We often express catastrophic thinking in two ways. The first involves blowing a difficult or negative situation out of proportion. The second involves looking to the future and only visualizing the worst scenarios for the problems we’re having or the situations we’re facing.
We can say that those who think catastrophically turn their thoughts into a “negative video”. It’s as if their mind produces an entire movie or sequence of events. These events always represent the worst things that could happen. These people act like they need to martyr themselves in their own imaginations.
People with high anxiety and depression levels often think catastrophically. And this way of thinking doesn’t allow them to improve these states.
These catastrophic ideas come to mind due to a disrupted state of mind. That state of mind leads us to fantasize about the worst possibilities, the macabre, or the horrible. Let’s delve deeper into this.
The characteristics of catastrophic thinking
The main characteristic of catastrophic thinking is that it isn’t based on real risks. These thoughts are sustained almost exclusively in an imaginary or fantasy dimension. In other words, the dangers or threats that the person visualizes represent unlikely, but not impossible, outcomes.
For example, imagine a person who’s dominated by catastrophic thinking felt their heart beating very fast. They may not associate that with the fact that they just drank coffee or walked very fast in the last five minutes. Instead, they’ll think it’s the beginning of a heart attack or that it’s definitive proof that they’re aging rapidly.
Someone who thinks catastrophically might refuse to get on a plane because they “sense” that they’ll die in a terrible accident. They might also think the plane will crash in the middle of the ocean and they’ll be devoured by sharks.
As we can see, catastrophic thoughts aren’t impossible, but they are extremely unlikely. A “catastrophist” imagines the future in the worst way possible. This, of course, will have very negative consequences on their emotional state and behavior patterns.
The origin of catastrophic thinking
This thought pattern tends to repeat itself. It’s like a template that applies to everything a person thinks about. They program themselves to think about the world in terrible terms.

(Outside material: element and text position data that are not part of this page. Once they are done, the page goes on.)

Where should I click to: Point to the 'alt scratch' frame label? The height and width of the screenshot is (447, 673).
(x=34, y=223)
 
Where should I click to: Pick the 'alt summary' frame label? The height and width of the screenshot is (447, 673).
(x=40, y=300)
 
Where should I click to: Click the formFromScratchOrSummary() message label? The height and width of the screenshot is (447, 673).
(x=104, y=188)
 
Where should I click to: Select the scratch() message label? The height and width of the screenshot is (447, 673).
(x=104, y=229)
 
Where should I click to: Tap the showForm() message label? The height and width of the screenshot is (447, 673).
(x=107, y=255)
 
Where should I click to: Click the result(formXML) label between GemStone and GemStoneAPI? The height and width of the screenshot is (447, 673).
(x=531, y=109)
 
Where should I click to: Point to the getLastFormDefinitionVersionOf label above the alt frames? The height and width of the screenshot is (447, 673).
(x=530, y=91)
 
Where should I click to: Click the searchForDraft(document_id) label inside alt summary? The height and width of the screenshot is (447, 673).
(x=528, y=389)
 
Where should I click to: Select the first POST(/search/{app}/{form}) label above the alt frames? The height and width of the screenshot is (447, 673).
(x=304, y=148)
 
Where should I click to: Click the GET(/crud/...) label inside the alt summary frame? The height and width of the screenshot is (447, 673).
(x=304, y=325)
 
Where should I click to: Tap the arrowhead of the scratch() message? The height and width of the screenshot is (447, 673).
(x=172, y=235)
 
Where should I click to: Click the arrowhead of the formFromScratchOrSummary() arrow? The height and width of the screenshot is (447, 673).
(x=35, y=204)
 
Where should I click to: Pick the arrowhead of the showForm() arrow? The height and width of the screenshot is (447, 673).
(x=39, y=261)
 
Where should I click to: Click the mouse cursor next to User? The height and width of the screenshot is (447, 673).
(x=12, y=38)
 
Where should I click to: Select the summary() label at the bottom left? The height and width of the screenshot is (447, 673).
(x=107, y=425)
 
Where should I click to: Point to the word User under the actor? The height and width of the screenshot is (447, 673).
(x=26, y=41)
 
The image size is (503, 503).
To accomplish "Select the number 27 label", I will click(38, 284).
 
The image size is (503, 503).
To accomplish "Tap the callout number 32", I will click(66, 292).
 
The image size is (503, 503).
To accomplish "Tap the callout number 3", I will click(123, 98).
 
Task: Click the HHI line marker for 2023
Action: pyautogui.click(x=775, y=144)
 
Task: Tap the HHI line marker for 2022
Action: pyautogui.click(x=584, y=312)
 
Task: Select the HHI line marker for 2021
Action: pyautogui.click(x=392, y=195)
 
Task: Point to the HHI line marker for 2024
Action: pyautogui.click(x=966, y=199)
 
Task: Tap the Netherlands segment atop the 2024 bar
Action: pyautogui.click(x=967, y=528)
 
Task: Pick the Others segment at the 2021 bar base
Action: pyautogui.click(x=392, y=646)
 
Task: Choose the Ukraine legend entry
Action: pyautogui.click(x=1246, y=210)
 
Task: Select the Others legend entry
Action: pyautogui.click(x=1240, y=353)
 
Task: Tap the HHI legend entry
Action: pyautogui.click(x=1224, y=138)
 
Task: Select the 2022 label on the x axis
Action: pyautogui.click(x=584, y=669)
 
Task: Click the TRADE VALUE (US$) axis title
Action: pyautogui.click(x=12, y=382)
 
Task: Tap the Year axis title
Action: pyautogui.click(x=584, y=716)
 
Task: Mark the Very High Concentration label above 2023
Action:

Why does this happen? As we said before, it’s one way in which a person manifests their anxiety and/or depression. These states of mind nourish and feed themselves. They grow like a snowball and invade our thought processes. Catastrophic thinking is just manifestation of these conditions.
For some people, it also becomes a kind of defense mechanism. It’s as if thinking about the worst outcomes allows them to feel relieved when those unlikely scenarios don’t happen. Somehow, they feel that it protects them from disappointment and pain. Nevertheless, it just sinks them in a pool of unnecessary anguish.
The consequences of catastrophic thinking
Catastrophic thoughts lead to emotions such as fear, anger, resentment, guilt, sadness, and pessimism, among others.
On the other hand, catastrophic thinking makes us very demanding. It makes us start believing that everything and everyone must be perfect. Thus, this leads us to end up feeling eternally dissatisfied and disappointed at everything and everyone. This isn’t the best way to live.
This is why you should evaluate whether this is something you do. It could be caused by a prior discomfort or unresolved conflict that you haven’t dealt with. Catastrophic thinking doesn’t protect you nor help you vent. Instead, it strips you of your initiative, makes you a nonconformist, and leads to bitterness.